By Cydney Posner
You might be interested in this article from The New York Times, which discusses the more extensive 10-K disclosure provided by big banks regarding their potential litigation and other legal exposure. Not only are the numbers enormous (e.g., $4.5B for JPMorgan), but what's most interesting is that there are so many numbers disclosed at all. The quantitative specificity was apparently prompted by 2010 "Dear CFO" letters from the SEC reminding the banks that they are required to make disclosures when there is a "reasonable possibility" of a loss. The article reports that the SEC actually "followed up to make sure they would provide deeper information. One executive remarked the agency's reminders were, put politely, forceful." Only Morgan Stanley decided not to provide a catch-all number, opting instead to provide only its estimate for two separate lawsuits with potential aggregate exposure of $518M.

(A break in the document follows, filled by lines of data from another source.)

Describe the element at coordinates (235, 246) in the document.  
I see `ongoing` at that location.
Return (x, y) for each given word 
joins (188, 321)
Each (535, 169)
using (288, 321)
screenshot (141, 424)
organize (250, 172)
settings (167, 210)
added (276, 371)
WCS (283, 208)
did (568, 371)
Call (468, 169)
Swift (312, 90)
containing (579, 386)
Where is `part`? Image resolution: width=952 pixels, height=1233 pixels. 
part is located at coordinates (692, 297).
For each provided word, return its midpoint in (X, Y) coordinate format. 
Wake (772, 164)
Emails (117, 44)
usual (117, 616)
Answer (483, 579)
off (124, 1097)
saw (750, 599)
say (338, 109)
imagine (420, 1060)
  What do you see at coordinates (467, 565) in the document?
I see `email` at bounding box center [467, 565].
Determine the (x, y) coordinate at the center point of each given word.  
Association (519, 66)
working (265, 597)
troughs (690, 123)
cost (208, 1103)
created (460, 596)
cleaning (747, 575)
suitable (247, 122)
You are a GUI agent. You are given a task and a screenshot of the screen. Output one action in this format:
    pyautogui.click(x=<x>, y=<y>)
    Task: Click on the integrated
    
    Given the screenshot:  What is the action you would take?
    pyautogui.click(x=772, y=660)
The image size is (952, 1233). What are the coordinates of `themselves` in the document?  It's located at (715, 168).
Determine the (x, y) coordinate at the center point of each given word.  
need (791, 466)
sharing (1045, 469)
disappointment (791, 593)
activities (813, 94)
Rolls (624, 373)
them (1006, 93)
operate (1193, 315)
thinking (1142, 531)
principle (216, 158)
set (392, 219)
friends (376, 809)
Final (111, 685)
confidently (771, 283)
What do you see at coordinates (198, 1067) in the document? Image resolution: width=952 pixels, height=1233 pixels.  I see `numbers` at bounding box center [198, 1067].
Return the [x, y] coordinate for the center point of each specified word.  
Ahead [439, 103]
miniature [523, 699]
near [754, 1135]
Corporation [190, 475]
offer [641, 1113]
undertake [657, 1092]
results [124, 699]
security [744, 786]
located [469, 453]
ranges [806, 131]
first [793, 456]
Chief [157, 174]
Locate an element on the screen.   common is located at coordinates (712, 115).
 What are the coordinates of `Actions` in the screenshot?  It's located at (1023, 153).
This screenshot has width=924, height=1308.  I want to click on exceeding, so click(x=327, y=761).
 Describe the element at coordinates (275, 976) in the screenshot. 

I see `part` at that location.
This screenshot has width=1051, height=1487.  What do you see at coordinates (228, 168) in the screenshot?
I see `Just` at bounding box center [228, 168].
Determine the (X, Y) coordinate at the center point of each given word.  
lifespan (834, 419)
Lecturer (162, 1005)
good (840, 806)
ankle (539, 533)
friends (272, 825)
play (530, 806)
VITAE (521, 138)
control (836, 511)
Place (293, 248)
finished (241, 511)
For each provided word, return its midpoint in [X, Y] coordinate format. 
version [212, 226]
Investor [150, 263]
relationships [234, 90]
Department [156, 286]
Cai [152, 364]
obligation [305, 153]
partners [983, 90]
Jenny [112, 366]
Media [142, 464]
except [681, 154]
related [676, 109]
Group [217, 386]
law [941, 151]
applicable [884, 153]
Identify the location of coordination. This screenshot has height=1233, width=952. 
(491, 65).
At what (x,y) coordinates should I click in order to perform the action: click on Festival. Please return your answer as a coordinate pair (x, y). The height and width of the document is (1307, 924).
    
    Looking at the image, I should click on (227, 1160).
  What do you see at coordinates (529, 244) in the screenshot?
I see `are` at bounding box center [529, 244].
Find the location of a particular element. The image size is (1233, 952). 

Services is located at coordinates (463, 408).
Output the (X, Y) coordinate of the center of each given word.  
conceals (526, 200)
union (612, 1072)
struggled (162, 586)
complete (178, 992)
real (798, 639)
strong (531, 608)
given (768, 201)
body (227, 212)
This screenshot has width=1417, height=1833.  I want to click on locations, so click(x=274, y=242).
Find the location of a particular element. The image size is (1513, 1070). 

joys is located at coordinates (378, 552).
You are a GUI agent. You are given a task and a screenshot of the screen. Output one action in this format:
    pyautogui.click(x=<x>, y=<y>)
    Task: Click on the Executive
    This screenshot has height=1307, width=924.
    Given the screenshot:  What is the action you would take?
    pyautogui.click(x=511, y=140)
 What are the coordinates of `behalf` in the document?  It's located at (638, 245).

While attention may for the moment be focused on the big banks, there's no reason to assume that the interest in more quantitative disclosure will stop there. In several fairly recent presentations (in addition to one aimed specifically at financial institutions), the accounting staff indicated that the absence of historical disclosure regarding "reasonably possible" losses could well be subject to comment, particularly when settlements are disclosed in future periods. As discussed in the July 22, 2010 and October 28, 2010 news briefs, the FASB has proposed a new standard for Disclosure of Certain Loss Contingencies (Topic 450, FKA FAS 5), which would require public entities to provide enhanced disclosures regarding contingencies, although, as a result of substantial blowback, it has decided to reconsider the highly controversial proposal. In addition, Broc and Dave's Blog on TheCorporateCounsel.net has reported that the Corp Fin Chief Accountant recently cautioned that reporting of litigation contingencies "will be under a microscope this financial reporting season" and that, at a recent NY Bar Association conference, he also warned against over-reliance on the ABA-auditor treaty in reporting litigation contingencies on financial statements (although the bar is certainly interpreting his comment as intended to address the disclosure obligations of public companies as opposed to those of lawyers under the treaty).